_Task to carry out_:
Please output, without any change, the lines of the material below from the very first through the one with "The width and height of the screenshot is (1288, 934).".

_Information_:
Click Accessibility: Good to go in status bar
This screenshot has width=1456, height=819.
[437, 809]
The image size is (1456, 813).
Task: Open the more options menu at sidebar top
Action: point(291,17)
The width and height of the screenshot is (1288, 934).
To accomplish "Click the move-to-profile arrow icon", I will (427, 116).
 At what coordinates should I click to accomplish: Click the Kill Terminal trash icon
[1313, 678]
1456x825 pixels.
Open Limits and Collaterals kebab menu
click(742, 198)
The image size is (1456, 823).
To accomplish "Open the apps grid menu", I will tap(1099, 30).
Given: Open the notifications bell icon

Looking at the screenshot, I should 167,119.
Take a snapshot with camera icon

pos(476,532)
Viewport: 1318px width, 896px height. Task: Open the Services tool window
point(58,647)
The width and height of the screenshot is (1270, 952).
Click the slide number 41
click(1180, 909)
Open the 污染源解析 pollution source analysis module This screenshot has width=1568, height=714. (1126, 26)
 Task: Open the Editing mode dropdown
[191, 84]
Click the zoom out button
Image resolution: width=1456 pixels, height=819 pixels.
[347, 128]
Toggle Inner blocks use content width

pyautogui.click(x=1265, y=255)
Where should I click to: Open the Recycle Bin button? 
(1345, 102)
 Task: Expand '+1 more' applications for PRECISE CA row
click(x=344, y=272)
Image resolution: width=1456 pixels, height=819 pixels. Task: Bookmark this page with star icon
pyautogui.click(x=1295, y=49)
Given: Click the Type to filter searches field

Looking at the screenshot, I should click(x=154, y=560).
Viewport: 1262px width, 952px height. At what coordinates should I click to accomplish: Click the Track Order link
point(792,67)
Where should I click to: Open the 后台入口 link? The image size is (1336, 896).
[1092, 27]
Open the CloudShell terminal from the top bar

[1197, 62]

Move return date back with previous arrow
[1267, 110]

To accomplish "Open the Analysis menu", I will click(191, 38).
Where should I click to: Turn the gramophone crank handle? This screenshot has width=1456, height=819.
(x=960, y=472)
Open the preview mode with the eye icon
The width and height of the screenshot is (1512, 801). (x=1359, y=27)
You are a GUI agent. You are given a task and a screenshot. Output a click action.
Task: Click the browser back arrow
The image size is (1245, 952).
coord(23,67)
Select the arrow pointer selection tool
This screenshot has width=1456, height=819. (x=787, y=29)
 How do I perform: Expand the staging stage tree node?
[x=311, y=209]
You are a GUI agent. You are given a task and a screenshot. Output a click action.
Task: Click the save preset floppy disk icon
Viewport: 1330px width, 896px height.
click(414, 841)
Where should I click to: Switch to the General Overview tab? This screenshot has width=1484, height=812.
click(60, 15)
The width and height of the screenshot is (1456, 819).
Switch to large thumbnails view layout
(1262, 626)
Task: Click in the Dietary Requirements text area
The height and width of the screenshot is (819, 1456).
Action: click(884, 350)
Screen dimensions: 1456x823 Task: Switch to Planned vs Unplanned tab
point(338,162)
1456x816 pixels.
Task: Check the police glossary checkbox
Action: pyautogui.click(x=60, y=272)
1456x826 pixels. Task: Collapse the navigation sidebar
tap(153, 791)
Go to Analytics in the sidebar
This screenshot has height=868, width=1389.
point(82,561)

_Task response_:
Click Accessibility: Good to go in status bar
This screenshot has width=1456, height=819.
[437, 809]
The image size is (1456, 813).
Task: Open the more options menu at sidebar top
Action: point(291,17)
The width and height of the screenshot is (1288, 934).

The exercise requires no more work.